C'est ce mélange de corvées et de sublime, de gestes quotidiens spiritualisés, d'adhérence sans faille au devoir d'état qui est le centre de ce cycle et qui représente fidèlement, comme on l'a rarement fait autrement, ce qu'est réellement la vie conventuelle. Le cycle ne s'arrête pas au commentaire de guide pour abbayes cisterciennes ; il tente de plonger dans le mystère, de creuser cette coexistence, cette proximité de gestes triviaux (écosser les petits pois, faire la lessive) et surnaturels (la messe, l'office, l'obéissance). Il montre comment ceux-ci s'interpénètrent, comment le quatrième voeu des contemplatifs pourrait être le voeu de patience : la voix de la lectrice est couverte, au réfectoire, par le bruit des cuillers dans les assiettes ; l'escalier, après complies, retentit du vacarme des pas malgré les efforts de chacune ; quant aux poireaux ou aux haricots, les heures de labeur, de sueur et de fatigue qu'ils ont nécessité s'achèveront en dix minutes voraces au réfectoire, au cours desquelles ils disparaîtront tout entiers.
C'est cette sanctification du quotidien, de la vie cachée, du petit Nazareth thérésien qu'est le monastère, que donne à voir Mère Geneviève. C'est très juste, c'est très observé. Ce n'est peut être pas « l'effroyable quotidien » dont parlait Pie XI, mais c'est un quotidien sans distraction pour soulager l'âme, un quotidien qui s'imprime, et que l'on ne peut connaître si on ne l'a pas expérimenté.

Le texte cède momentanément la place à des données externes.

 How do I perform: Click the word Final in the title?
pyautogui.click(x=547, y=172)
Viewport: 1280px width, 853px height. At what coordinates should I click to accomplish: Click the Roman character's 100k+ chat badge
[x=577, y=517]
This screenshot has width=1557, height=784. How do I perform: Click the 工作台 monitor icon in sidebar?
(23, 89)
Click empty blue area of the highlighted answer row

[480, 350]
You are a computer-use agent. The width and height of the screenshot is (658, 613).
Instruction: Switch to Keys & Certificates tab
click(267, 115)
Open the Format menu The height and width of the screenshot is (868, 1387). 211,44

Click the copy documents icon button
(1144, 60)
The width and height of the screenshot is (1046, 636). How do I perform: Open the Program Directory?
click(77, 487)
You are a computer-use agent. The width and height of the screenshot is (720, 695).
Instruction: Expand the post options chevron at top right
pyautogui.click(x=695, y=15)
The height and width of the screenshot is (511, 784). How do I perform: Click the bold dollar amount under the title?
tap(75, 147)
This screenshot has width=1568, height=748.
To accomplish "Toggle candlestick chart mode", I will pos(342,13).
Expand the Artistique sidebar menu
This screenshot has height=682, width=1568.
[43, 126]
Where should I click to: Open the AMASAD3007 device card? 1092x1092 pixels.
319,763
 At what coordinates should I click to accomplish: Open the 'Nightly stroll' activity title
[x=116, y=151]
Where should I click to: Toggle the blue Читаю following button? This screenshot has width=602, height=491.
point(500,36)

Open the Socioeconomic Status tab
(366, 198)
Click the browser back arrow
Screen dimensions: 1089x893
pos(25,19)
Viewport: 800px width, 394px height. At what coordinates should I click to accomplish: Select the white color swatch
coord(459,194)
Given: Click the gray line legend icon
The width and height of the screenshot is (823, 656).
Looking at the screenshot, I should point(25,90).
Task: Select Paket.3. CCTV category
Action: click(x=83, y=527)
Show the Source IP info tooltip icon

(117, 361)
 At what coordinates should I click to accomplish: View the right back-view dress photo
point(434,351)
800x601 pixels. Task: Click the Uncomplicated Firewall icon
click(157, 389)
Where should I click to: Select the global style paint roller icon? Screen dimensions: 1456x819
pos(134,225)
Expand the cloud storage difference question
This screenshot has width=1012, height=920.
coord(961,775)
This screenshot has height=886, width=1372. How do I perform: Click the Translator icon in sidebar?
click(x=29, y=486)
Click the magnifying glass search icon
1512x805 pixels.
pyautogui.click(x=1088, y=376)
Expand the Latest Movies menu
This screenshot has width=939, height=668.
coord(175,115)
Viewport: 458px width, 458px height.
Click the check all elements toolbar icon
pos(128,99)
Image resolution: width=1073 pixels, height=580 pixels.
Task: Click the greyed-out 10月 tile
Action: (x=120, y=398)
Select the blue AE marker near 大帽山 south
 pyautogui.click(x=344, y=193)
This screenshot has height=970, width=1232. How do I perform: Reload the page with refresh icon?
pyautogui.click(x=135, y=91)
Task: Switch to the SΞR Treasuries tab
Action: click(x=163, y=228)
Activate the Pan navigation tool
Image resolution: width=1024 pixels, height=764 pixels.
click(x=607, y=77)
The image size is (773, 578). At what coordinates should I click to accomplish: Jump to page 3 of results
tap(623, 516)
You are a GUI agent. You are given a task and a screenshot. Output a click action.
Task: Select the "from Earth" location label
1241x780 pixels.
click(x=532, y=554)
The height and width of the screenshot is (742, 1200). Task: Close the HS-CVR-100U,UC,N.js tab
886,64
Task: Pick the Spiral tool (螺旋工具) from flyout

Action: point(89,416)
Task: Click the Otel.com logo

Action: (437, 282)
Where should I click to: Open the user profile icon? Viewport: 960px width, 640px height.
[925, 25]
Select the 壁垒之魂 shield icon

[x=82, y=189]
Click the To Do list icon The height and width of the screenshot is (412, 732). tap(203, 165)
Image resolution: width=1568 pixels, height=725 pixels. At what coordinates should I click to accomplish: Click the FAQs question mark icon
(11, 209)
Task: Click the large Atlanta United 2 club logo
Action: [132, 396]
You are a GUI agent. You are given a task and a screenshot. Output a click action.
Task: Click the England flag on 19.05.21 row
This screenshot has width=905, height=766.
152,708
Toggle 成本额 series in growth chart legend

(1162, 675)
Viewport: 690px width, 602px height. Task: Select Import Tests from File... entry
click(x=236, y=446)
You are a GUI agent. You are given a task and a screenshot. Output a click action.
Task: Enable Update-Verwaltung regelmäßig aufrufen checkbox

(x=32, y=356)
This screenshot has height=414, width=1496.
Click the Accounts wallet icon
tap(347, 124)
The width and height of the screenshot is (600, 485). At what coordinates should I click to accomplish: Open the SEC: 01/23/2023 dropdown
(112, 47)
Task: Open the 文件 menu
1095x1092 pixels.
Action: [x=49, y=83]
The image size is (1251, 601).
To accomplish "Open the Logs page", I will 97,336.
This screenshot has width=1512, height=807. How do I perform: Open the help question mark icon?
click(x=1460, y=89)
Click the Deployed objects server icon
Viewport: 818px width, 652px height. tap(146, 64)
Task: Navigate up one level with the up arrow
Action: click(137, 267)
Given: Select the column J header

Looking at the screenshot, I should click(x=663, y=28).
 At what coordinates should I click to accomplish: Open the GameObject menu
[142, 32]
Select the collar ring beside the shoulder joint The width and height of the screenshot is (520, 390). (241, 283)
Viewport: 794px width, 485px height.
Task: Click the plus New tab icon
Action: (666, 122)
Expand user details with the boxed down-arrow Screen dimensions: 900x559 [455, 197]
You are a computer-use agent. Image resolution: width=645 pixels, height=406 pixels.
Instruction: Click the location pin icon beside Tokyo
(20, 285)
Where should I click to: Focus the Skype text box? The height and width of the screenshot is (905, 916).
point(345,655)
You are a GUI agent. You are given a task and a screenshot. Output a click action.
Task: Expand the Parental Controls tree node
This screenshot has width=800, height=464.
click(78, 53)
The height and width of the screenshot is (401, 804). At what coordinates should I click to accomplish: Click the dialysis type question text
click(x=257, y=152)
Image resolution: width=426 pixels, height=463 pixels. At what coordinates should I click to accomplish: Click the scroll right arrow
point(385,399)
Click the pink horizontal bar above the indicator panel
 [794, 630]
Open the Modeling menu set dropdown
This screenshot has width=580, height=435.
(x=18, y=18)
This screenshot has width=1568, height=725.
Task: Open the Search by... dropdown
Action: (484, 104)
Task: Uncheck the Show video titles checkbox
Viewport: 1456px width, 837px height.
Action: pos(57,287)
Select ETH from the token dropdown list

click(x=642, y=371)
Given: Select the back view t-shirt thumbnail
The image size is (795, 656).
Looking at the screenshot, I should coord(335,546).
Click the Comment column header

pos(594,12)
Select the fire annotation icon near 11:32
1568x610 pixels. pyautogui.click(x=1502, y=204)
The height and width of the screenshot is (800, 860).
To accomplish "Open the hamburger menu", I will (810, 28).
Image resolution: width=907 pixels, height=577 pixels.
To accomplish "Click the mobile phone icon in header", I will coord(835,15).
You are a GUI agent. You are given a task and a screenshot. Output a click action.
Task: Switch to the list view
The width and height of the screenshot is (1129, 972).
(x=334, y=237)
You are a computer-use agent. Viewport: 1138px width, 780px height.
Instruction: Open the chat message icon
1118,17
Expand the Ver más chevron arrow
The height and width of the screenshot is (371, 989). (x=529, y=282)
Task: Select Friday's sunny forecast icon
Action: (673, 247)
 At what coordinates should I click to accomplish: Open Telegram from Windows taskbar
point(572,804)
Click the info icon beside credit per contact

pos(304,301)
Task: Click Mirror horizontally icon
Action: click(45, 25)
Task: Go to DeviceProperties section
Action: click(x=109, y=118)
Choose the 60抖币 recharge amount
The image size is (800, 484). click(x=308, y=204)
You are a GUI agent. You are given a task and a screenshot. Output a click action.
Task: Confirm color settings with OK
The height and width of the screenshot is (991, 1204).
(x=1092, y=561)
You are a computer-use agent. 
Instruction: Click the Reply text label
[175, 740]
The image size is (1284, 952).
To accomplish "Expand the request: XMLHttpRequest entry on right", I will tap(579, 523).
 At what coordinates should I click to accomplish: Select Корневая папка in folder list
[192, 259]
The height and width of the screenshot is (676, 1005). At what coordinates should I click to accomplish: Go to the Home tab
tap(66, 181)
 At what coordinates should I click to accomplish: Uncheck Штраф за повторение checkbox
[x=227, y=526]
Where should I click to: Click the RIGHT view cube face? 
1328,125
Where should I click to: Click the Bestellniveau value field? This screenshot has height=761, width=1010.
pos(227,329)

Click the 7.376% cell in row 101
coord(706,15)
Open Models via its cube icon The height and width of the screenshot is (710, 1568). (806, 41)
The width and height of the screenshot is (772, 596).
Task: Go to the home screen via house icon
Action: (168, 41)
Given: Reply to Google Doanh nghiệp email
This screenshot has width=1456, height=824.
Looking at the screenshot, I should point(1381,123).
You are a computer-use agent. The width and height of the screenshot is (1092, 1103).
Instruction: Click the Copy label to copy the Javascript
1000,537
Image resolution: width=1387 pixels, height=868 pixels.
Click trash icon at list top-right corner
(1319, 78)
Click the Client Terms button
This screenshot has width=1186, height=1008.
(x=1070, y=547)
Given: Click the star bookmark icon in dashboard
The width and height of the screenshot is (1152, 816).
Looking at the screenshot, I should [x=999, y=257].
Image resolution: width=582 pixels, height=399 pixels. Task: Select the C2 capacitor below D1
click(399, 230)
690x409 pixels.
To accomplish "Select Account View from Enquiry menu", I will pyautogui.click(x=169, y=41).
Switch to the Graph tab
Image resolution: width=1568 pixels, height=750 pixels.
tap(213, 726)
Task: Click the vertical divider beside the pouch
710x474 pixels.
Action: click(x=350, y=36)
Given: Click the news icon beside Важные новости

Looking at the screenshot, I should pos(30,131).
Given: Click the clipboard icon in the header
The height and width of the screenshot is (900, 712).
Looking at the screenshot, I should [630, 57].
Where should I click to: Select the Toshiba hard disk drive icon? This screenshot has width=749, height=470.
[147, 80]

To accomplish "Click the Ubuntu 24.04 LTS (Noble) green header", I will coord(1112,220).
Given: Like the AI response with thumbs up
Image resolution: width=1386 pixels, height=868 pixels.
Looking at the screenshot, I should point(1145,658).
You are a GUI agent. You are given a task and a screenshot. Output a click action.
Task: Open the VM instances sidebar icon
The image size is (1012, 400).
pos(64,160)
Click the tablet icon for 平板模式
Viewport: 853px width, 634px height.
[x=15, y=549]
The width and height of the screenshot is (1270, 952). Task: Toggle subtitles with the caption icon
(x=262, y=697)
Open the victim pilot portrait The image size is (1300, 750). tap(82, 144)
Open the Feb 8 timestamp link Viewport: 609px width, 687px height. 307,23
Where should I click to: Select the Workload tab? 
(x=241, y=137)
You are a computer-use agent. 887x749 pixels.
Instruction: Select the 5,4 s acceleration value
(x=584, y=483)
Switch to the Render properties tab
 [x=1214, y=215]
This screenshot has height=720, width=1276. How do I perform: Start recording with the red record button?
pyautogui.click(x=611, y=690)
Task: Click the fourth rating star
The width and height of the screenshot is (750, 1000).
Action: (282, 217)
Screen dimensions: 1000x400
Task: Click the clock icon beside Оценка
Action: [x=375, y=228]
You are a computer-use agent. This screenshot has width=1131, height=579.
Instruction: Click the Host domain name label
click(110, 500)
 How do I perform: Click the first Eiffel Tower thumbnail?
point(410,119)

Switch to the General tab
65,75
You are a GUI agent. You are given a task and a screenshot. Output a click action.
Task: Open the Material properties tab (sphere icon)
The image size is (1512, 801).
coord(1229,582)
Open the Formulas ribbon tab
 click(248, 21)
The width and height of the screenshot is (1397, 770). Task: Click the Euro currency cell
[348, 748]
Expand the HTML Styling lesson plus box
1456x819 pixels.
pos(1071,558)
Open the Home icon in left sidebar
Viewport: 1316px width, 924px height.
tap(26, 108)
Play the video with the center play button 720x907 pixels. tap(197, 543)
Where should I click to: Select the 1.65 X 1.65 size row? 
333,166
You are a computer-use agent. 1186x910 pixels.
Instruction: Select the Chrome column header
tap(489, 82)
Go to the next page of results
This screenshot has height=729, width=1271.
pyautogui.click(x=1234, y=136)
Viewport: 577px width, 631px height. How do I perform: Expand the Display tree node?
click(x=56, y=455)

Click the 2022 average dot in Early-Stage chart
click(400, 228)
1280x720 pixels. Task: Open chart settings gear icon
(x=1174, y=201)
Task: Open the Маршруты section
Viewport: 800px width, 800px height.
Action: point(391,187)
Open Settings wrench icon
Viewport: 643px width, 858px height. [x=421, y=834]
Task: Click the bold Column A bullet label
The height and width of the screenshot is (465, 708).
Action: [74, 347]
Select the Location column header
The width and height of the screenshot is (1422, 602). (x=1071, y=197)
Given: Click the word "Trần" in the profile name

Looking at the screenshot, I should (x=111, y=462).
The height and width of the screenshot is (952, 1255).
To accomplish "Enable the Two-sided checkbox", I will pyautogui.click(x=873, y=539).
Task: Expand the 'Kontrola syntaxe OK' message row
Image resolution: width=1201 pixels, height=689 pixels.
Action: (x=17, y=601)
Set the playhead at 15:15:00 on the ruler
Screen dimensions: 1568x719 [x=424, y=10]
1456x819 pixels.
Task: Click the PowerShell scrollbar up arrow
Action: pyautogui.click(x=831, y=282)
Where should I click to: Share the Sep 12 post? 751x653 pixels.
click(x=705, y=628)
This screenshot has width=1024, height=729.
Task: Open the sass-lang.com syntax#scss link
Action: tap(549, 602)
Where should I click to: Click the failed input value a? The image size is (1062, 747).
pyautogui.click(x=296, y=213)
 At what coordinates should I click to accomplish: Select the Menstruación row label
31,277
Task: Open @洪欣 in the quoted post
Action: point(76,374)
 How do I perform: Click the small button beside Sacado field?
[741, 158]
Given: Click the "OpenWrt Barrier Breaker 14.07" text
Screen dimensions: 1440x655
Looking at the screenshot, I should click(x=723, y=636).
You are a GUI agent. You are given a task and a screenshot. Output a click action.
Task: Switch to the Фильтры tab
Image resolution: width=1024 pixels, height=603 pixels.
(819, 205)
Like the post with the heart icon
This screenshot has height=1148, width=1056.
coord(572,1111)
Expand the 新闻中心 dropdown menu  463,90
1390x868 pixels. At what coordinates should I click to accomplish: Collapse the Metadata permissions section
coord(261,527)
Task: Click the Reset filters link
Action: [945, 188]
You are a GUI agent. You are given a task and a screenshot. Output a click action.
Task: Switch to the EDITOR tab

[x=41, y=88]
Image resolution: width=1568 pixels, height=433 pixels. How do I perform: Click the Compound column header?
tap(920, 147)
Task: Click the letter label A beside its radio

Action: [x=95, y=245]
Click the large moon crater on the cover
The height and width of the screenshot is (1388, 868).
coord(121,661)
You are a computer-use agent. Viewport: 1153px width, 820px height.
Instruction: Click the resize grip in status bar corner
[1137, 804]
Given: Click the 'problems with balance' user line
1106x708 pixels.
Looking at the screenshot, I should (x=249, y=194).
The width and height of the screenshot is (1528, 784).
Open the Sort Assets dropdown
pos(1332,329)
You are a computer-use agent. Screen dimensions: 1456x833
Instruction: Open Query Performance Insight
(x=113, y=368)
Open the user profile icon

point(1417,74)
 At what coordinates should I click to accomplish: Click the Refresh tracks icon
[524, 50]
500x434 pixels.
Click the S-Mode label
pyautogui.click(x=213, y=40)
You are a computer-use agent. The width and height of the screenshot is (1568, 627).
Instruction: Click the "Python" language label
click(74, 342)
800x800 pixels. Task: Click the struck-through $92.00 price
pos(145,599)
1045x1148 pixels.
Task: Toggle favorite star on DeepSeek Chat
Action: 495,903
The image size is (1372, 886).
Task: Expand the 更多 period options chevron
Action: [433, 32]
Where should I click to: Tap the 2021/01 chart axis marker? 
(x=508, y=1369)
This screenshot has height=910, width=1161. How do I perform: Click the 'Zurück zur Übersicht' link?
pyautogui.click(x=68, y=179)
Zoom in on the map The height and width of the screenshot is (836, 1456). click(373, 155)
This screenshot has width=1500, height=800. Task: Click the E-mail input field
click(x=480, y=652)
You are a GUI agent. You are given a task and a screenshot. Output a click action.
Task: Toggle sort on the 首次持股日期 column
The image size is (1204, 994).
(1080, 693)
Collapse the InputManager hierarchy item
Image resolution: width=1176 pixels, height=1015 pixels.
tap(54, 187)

Le cycle de la vie conventuelle sera poursuivi par un autre cycle portant sur la Messe. Ce sont des illustrations de passages de la messe, spécialement du Canon et dans une moindre mesure de l'offertoire. Quelques rares paroles, tirées du Missel, illustrent parfois les images. Peinte au début dans des tons bruns, bleu nuit et gris, comme « la vie conventuelle », la série incorpore ensuite des tons vifs, voire acides au milieu des couleurs sombres qui restent dominantes.

C'est la légèreté qui domine dans les marrons sculptés : à côté des têtes de moniale le jour de sa profession ou de père maître bénédictin, on retrouve « soeur Liquéfiée du Saint-Amour », carmélite, « Soeur Martyra », grande amatrice de mortifications, « Soeur Religiosa », toujours en prière.

Ces oeuvres seront prolongées ensuite par d'autres manifestations de la vie monastique et de la vie en Dieu. Les vitraux, dont nous savons qu'ils ont été la dernière occupation artistique de Mère Geneviève ; mais aussi quelques eaux-fortes illustrant le chemin de croix ; et surtout le Petit Saint Placide, qui est comme une version en bande dessinée du cycle sur la vie conventuelle. A raison d'une image par page, la vie imaginée du disciple de St Benoît nous est présentée : vocation, vie monastique, jusqu'à la mort (« in paradisum deducant te angeli » sont les derniers mots de l'ouvrage).
Oeuvre célèbre de Mère Geneviève, constamment rééditée, traduite en plusieurs langues et diffusée en Europe, le Petit St Placide est malheureusement absent de l'exposition ; il est néanmoins trouvable dans toutes les (bonnes) librairies et facile d'accès, tout en n'édulcorant en rien le message de l'artiste : « voici ce que nous sommes ».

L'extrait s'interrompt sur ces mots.